Summary
These 2006 Regulations prescribe the procedural requirements for establishing new secondary schools in England under section 66 of the Education Act 2005. They specify: consultation requirements with numerous bodies (governing bodies, diocese, MPs, councils, Learning and Skills Council, etc.); notice and publication procedures in newspapers and public places; timelines including 4-month consultation intervals, 3-week publication windows, and 6-week objection periods; the role of school organisation committees and adjudicators; requirements for public meetings; and modifications toSchedule 10 procedures for related proposals. The regulations also amend the Education (School Organisation Proposals) (England) Regulations 1999 and revoke earlier 2003 regulations.
Reason
These regulations impose extensive bureaucratic barriers to establishing new secondary schools, creating a multi-layered approval process involving local education authorities, school organisation committees, adjudicators, and numerous mandatory consultation requirements. Such procedural complexity favors incumbent interests, drives up costs, and suppresses private or foundation school alternatives—directly contributing to the restrictive supply of educational options.
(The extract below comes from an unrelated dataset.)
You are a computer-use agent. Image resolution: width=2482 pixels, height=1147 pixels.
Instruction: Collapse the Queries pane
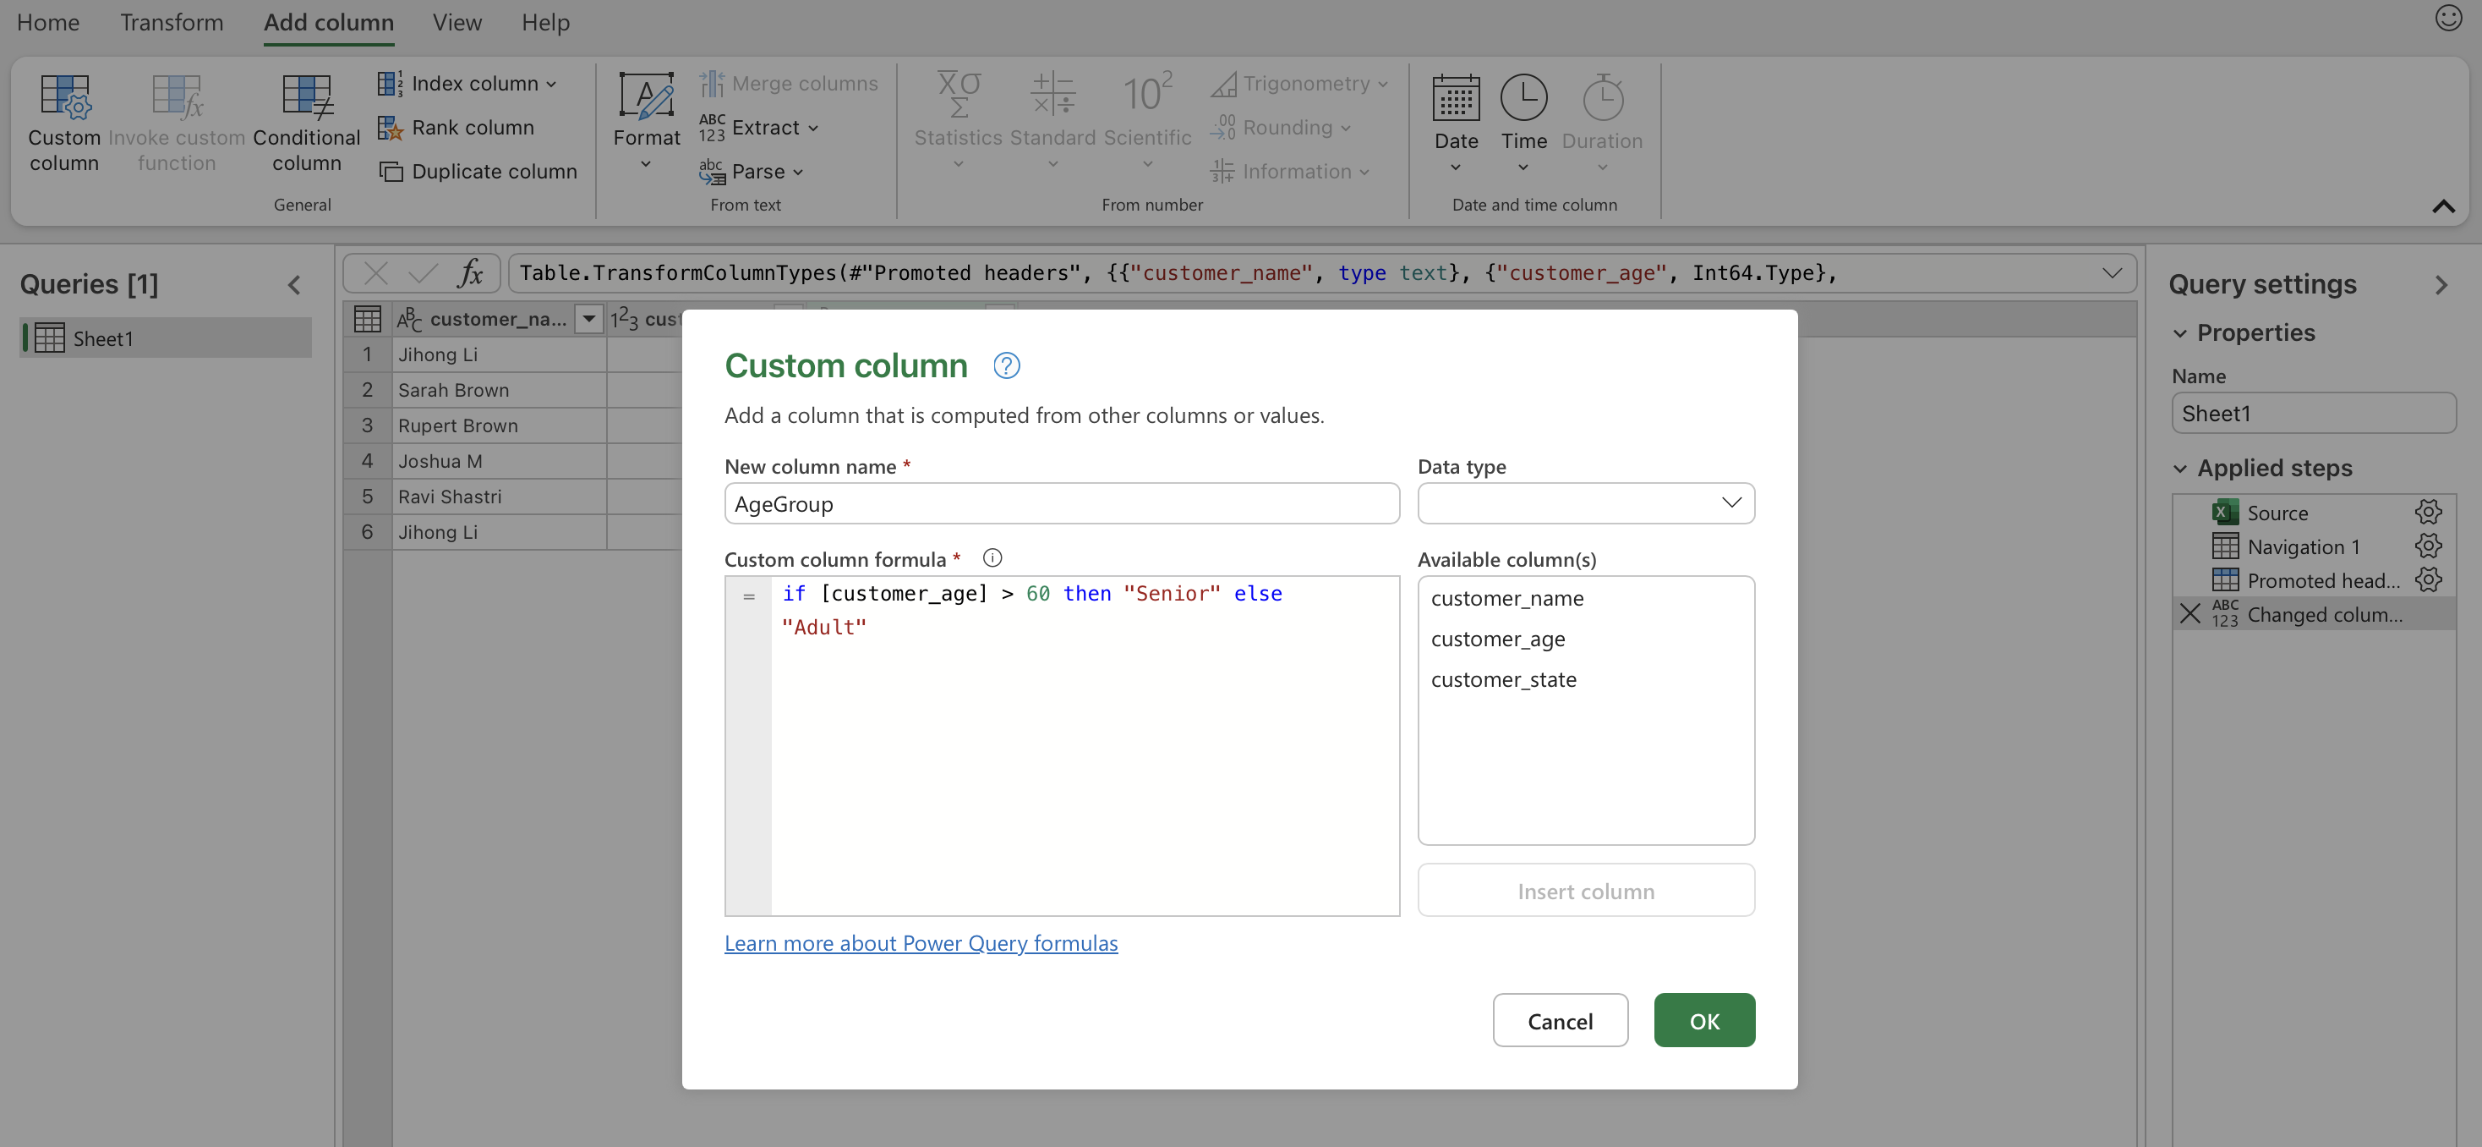pos(294,285)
The requirement to consult dozens of bodies (diocesan boards, MPs, parish councils, feeder school governors, neighbouring LEAs, trade unions) before any proposal can advance adds delay and expense without demonstrated corresponding benefits. A dynamic free-trading Britain should enable faster, more market-responsive school provision rather than preserving a process that effectively blocks competition in secondary education.